A HIDDEN INCIDENT OF INITIAL ISLAMIC BANKING DAYS
During the initial days of Islamic banking when the above-mentioned phenomenon was exercised by one of the leading Islamic banks in Pakistan, cases bounced back whereby, the customer went totally bankrupt, which caused the bank to suffer millions of rupees worth losses. But there are always alternate ways out. If the strategy suggested in the previous section is applied, then a way to prevent such problems could be the induction of another rule that, for example, constant operating losses for 3 months would mean that the lender has to pay Rs.30,000 as a fine (this is a continuation of the previous section example.

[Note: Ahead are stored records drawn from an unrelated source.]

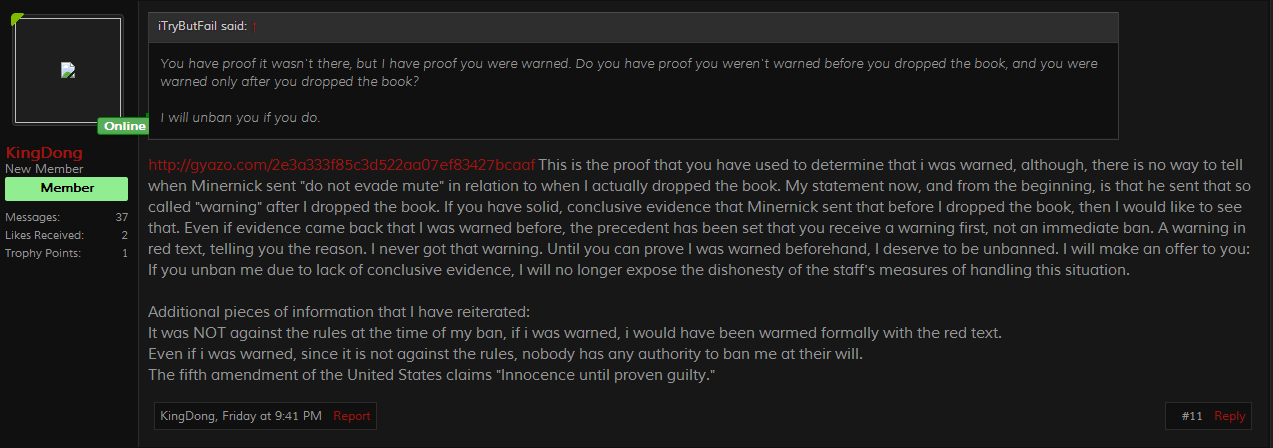Screen dimensions: 1273x448
Task: Click the green Online status badge
Action: point(124,126)
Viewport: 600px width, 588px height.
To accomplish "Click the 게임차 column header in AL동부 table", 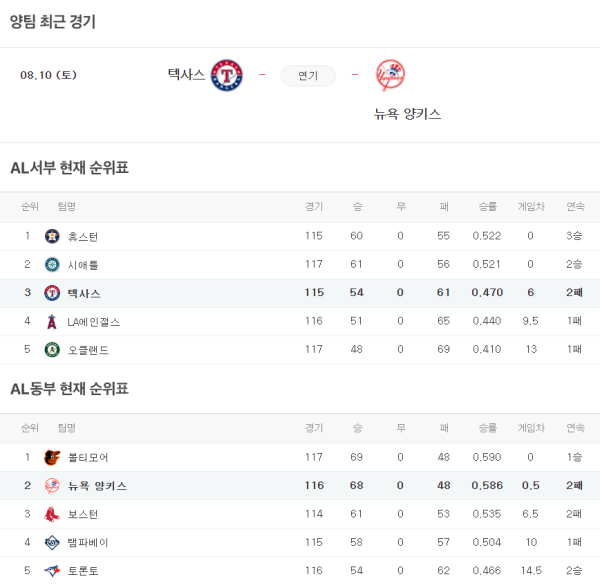I will coord(530,428).
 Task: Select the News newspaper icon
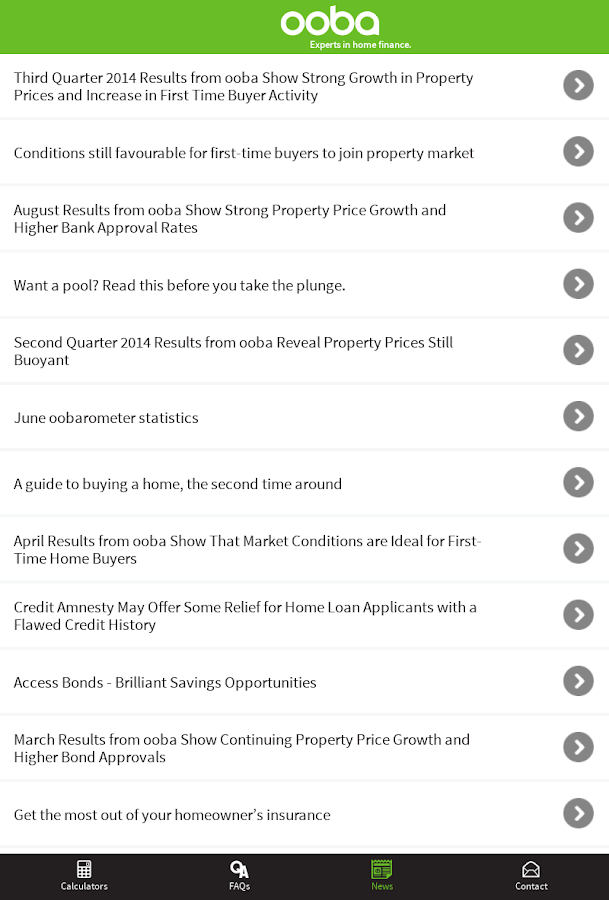[x=381, y=868]
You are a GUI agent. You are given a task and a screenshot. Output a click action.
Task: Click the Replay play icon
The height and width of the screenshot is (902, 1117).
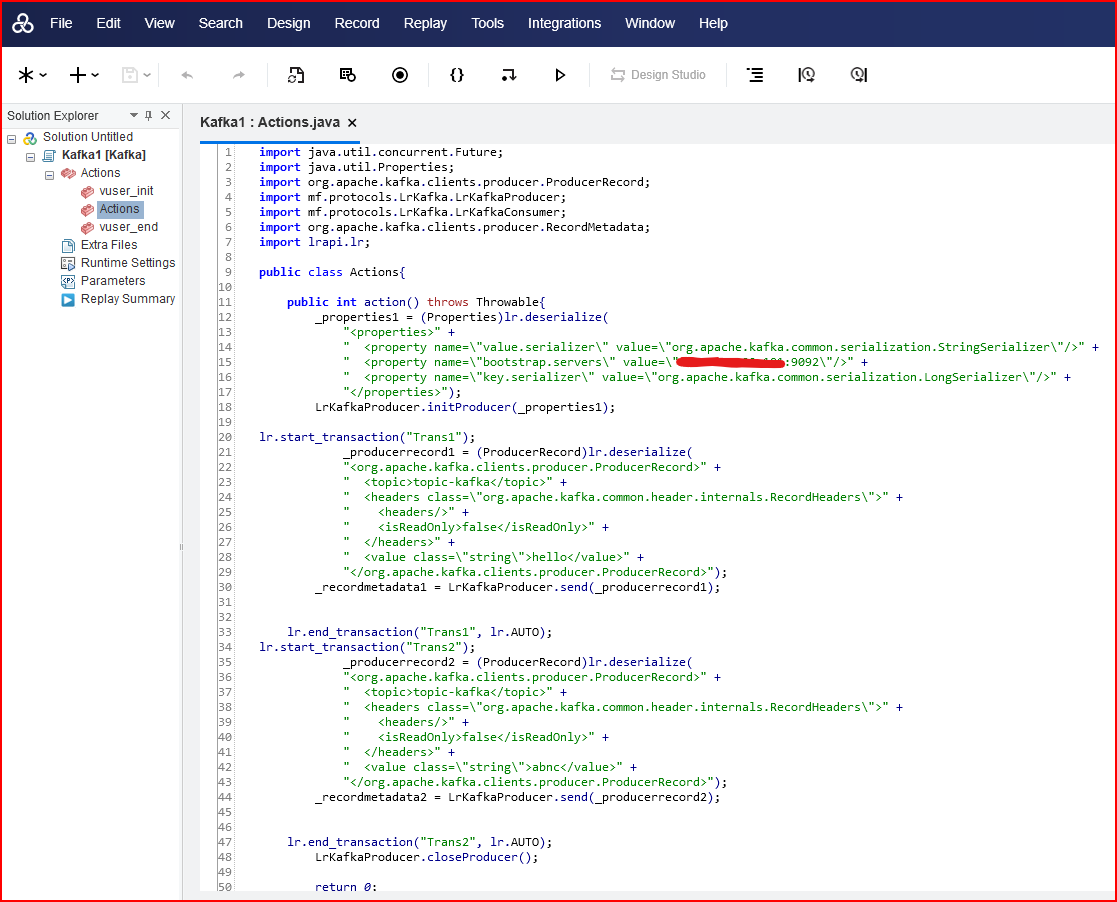pyautogui.click(x=560, y=75)
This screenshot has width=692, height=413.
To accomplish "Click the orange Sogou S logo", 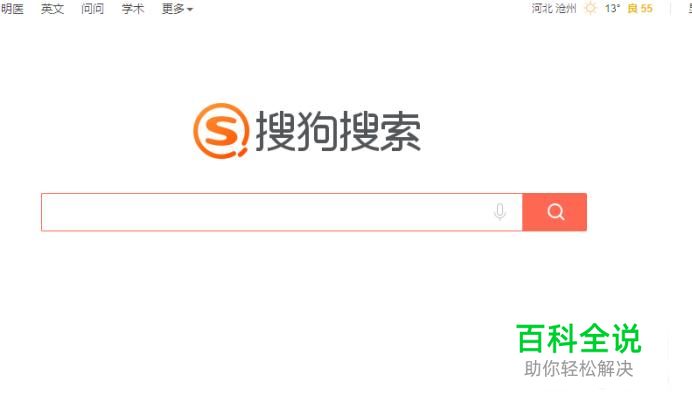I will (221, 131).
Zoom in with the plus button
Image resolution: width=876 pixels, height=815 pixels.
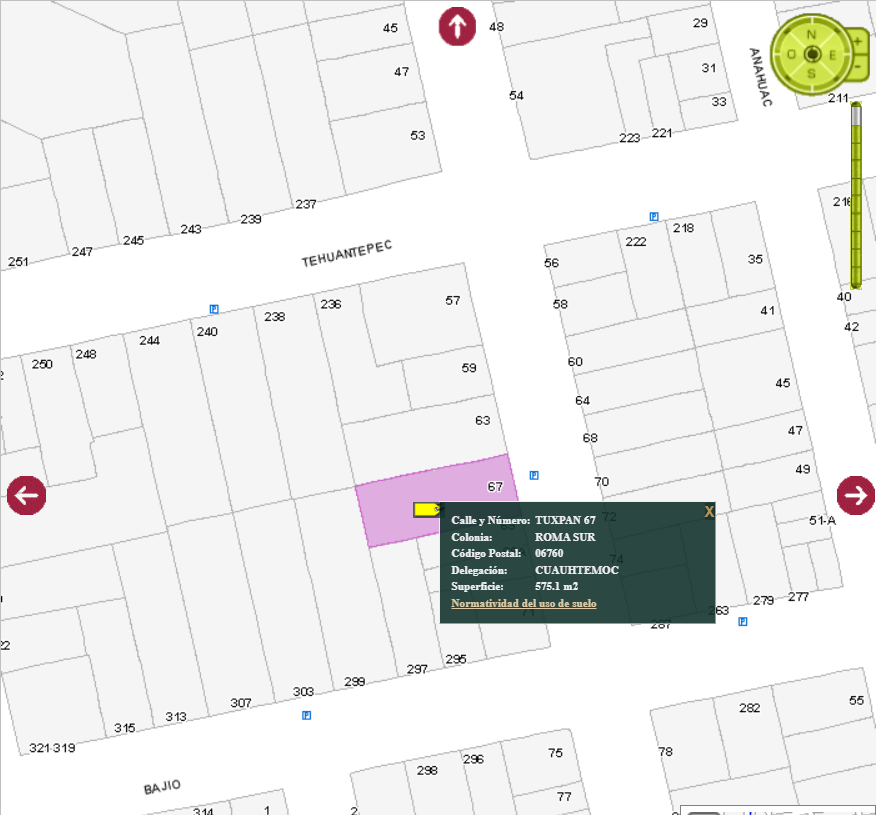857,41
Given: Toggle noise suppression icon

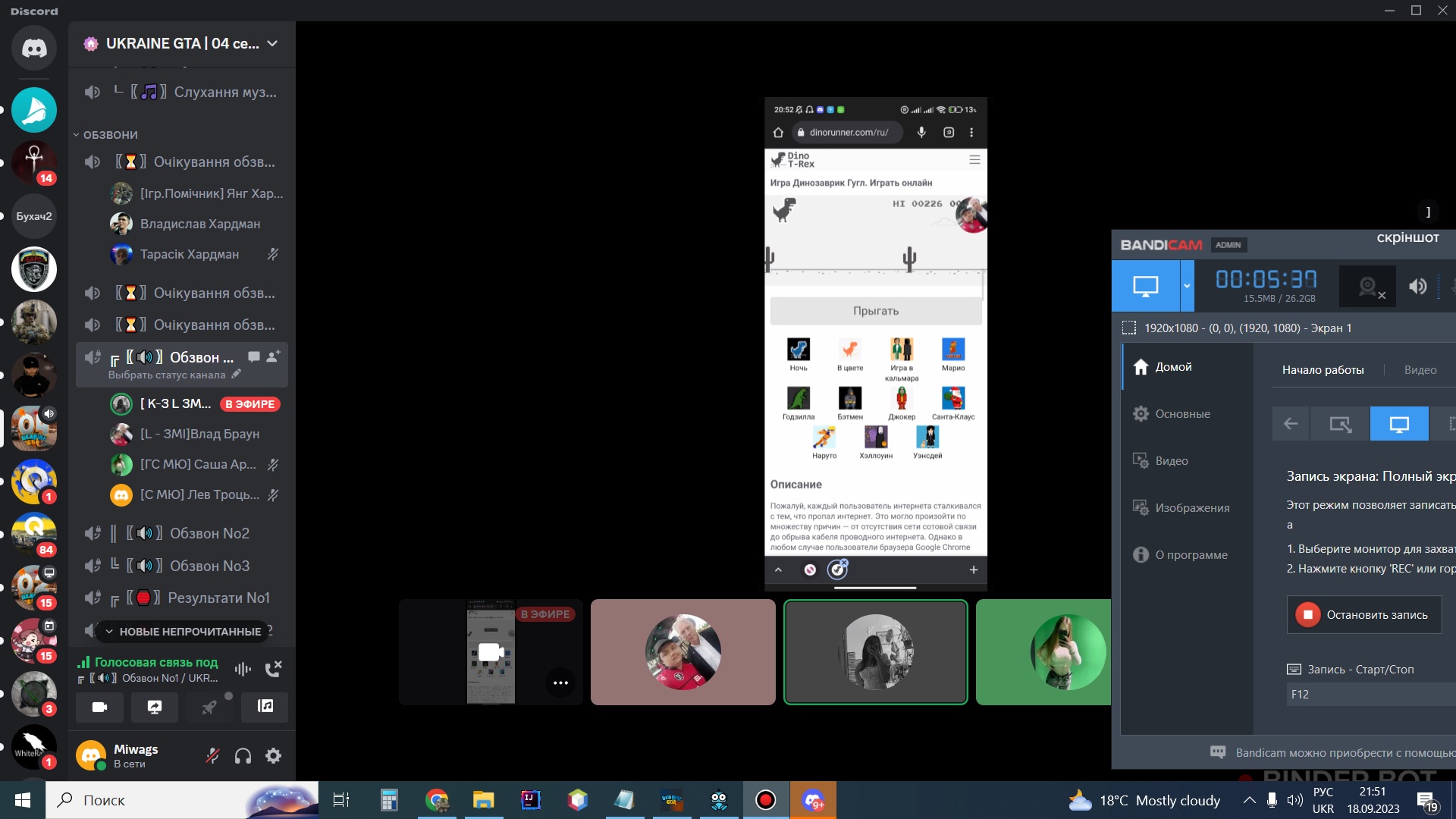Looking at the screenshot, I should pyautogui.click(x=243, y=669).
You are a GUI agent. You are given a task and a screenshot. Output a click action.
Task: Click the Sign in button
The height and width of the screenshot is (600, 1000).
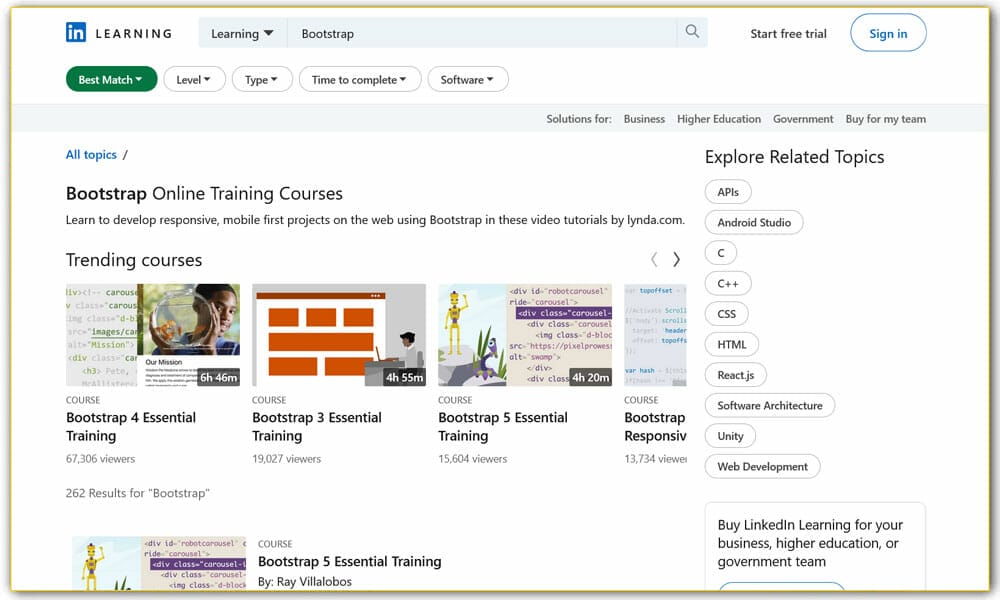[888, 32]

CONCLUSION: WHAT ABOUT THE PLS ACCOUNTS?
There are still a lot of in-depth studies that need to be conducted and various tools and techniques need to be developed over periods of time that can assist in having a true and fair Islamic banking system. The current Islamic financing schemes have reached the boom or are in the process of reaching the same. However, it shouldn't be forgotten that the concept of Riba free banking appeared from the context of Riba. The PLS accounts introduced a couple of decades back, offered constant returns which are the basic places where Riba rose from. It is noticeable that PLS i.e. Profit and Loss Sharing accounts were risk-sharing accounts of a sort and were meant to be an Islamic instrument for routine banking. Against the name of it, banks have a pre-determined rate of return on PLS accounts though these should be determined on the basis of profits or losses made by the bank during a fiscal year. If done so on the later concept, then there is always a chance for having losses being deducted from (as profits are added to) the customer accounts. In such a case, it would be interesting to see how many people still stick to this "so-called" basic Islamic banking product. By the way, has any bank ever declared a loss on its PLS accounts?